La journaliste indépendante américaine Shelly Kittleson a été enlevée mardi en plein centre de Bagdad. Les forces de sécurité irakiennes poursuivent ses ravisseurs dans le cadre d’une opération ayant déjà conduit à une arrestation et à la saisie d’un véhicule de fuite.
L’enlèvement a eu lieu sur la rue Saadoun, dans le centre de Bagdad, selon les responsables de la sécurité irakienne. Deux véhicules ont été impliqués dans l’opération, dont l’un a été intercepté près d’Al-Haswa, dans la province de Babil, au sud-ouest de la capitale, après avoir percuté un obstacle alors que les ravisseurs tentaient de s’enfuir.
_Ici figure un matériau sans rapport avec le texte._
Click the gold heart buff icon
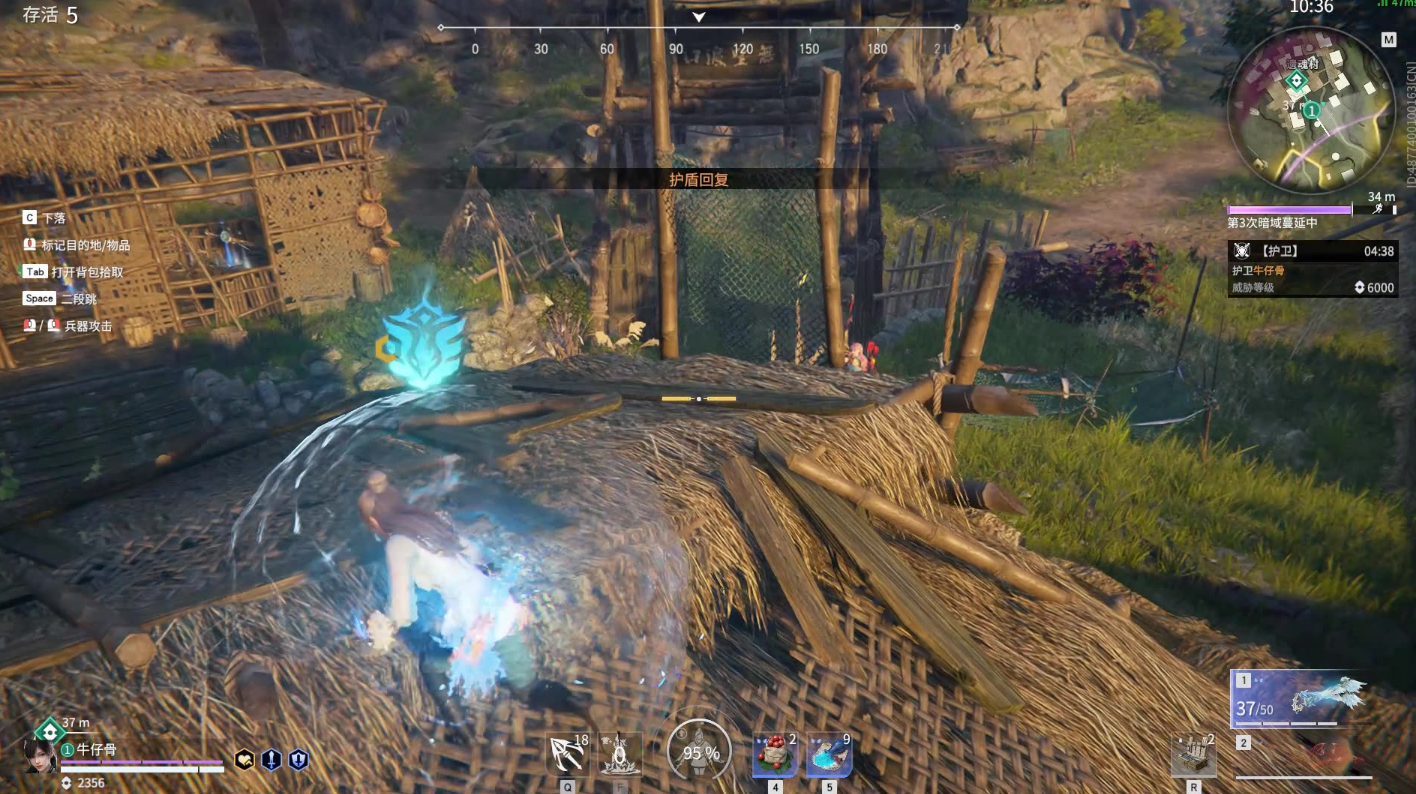1416x794 pixels. point(244,760)
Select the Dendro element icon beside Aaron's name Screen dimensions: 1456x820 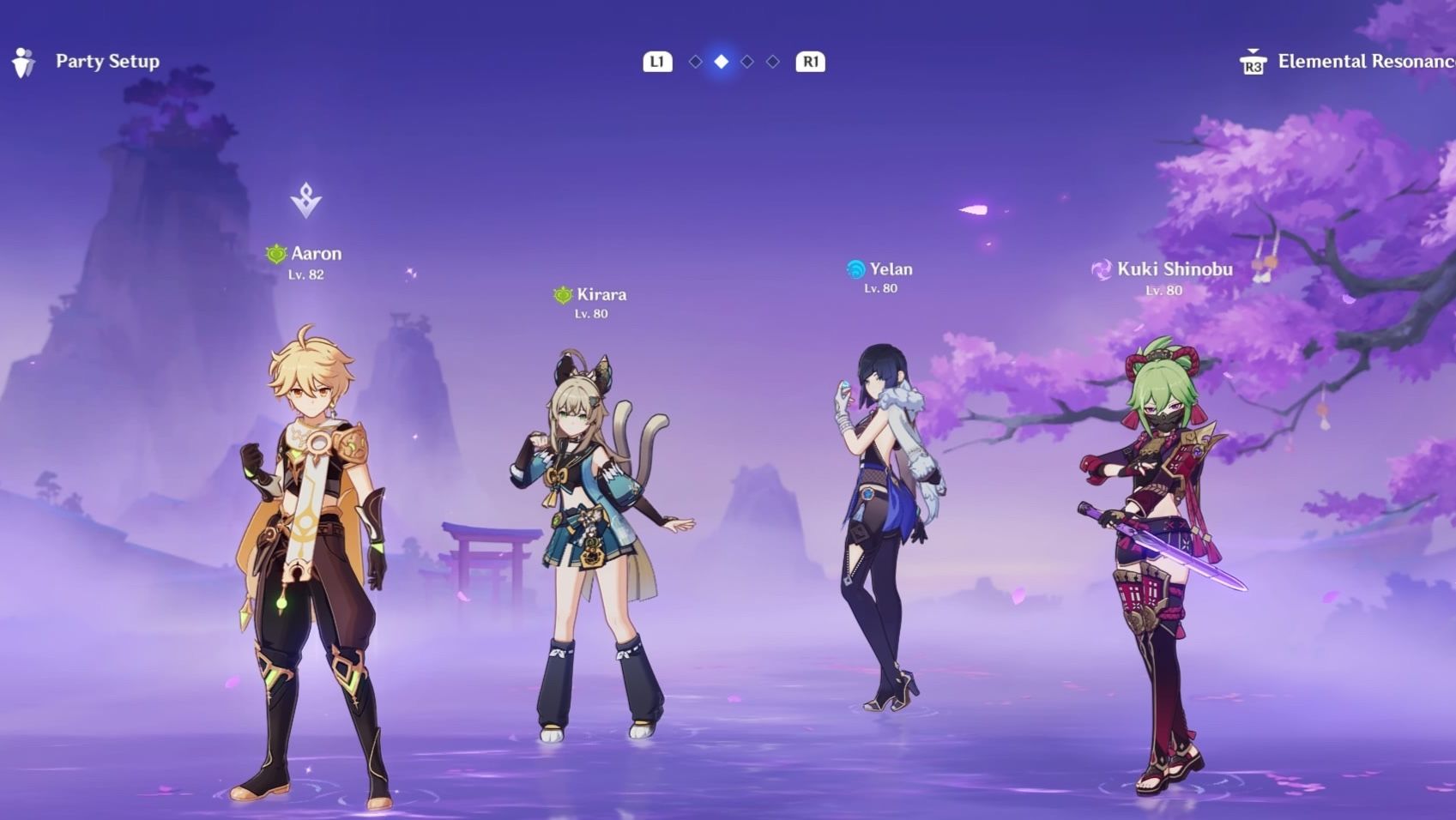pyautogui.click(x=277, y=253)
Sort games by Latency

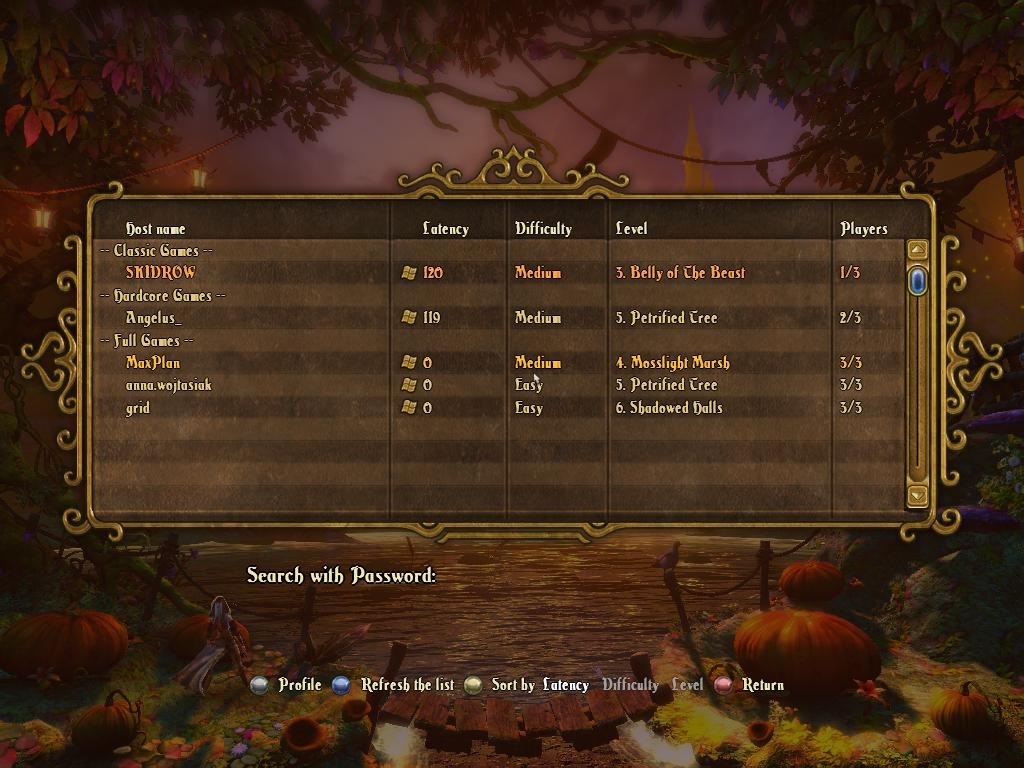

Kittleson, identifiée par Al-Monitor où elle travaillait comme pigiste, a été transférée dans un second véhicule qui a pris la fuite. Les forces du ministère de l’Intérieur irakien ont lancé une chasse à l’homme intensive, s’appuyant sur les renseignements recueillis dans le véhicule intercepté, ce qui a permis l’arrestation d’un suspect.
Un individu lié au groupe armé Kataib Hezballah, aligné sur l’Iran, serait impliqué dans l’enlèvement et a été placé en détention par les autorités irakiennes.
Dylan Johnson, secrétaire d’État adjoint aux Affaires publiques mondiales — Daily Sabah
Cet enlèvement survient dans un contexte de tensions sécuritaires accrues après les frappes militaires américano-israéliennes du 28 février contre l’Iran. Les milices soutenues par l’Iran en Irak ont intensifié leurs attaques contre des installations américaines depuis le début du conflit, incitant le département d’État à multiplier les avertissements aux citoyens américains leur conseillant de quitter le pays.
Euronews propose un compte-rendu factuel des détails de l’enlèvement et de la réponse sécuritaire. Le média replace l’incident dans le contexte plus large des attaques menées par les milices soutenues par l’Iran contre des installations américaines depuis le début du conflit en février.
The Hindu met l’accent sur l’identification de la victime et les détails opérationnels de l’effort de sauvetage. La couverture souligne les références journalistiques de Kittleson et la déclaration d’Al-Monitor appelant à sa libération.
Daily Sabah établit explicitement un lien entre l’enlèvement et les groupes armés alignés sur l’Iran, tout en insistant sur les avertissements américains concernant les risques sécuritaires. Le média présente l’incident comme faisant partie des activités croissantes des proxys iraniens après les frappes américano-israéliennes.
Kittleson possède une vaste expérience en tant que journaliste couvrant des zones de conflit au Moyen-Orient, notamment en Syrie et en Irak. La Fondation internationale des médias pour les femmes l’a décrite comme une journaliste légitime basée à Rome, dotée d’une expertise approfondie de la région.
Nous sommes profondément alarmés par son enlèvement et exigeons sa libération immédiate et sans condition. Nous soutenons son travail journalistique essentiel dans la région et appelons à son retour rapide pour qu’elle puisse poursuivre son importante mission.
Déclaration d’Al-Monitor — The Hindu
Le département d’État américain a confirmé avoir précédemment averti Kittleson des risques sécuritaires en Irak. Les responsables ont souligné que la protection des citoyens américains reste la priorité absolue de l’administration, sans pour autant fournir de détails sur les efforts de sauvetage en cours.
L’administration Trump n’a pas de priorité plus élevée que la sécurité et la protection des Américains. Nous suivons de près cette affaire. Pour des raisons de confidentialité et autres considérations, nous n’avons rien de plus à partager pour l’instant.
Département d’État américain — Euronews
Bagdad a connu de fréquents enlèvements pendant les périodes les plus violentes de l’Irak, mais ces incidents avaient significativement diminué avec l’amélioration des conditions sécuritaires. L’enlèvement en 2023 de l’universitaire israélo-russe Elizabeth Tsurkov, détenue pendant deux ans avant sa libération, a montré que les ressortissants étrangers restent des cibles vulnérables.
Les autorités irakiennes ont intensifié les contrôles aux points de passage et élargi le périmètre de recherche dans le cadre de la chasse à l’homme en cours. L’implication de groupes alignés sur l’Iran ajoute une complexité diplomatique aux efforts de sauvetage, plusieurs suspects étant toujours en fuite selon les déclarations du ministère de l’Intérieur.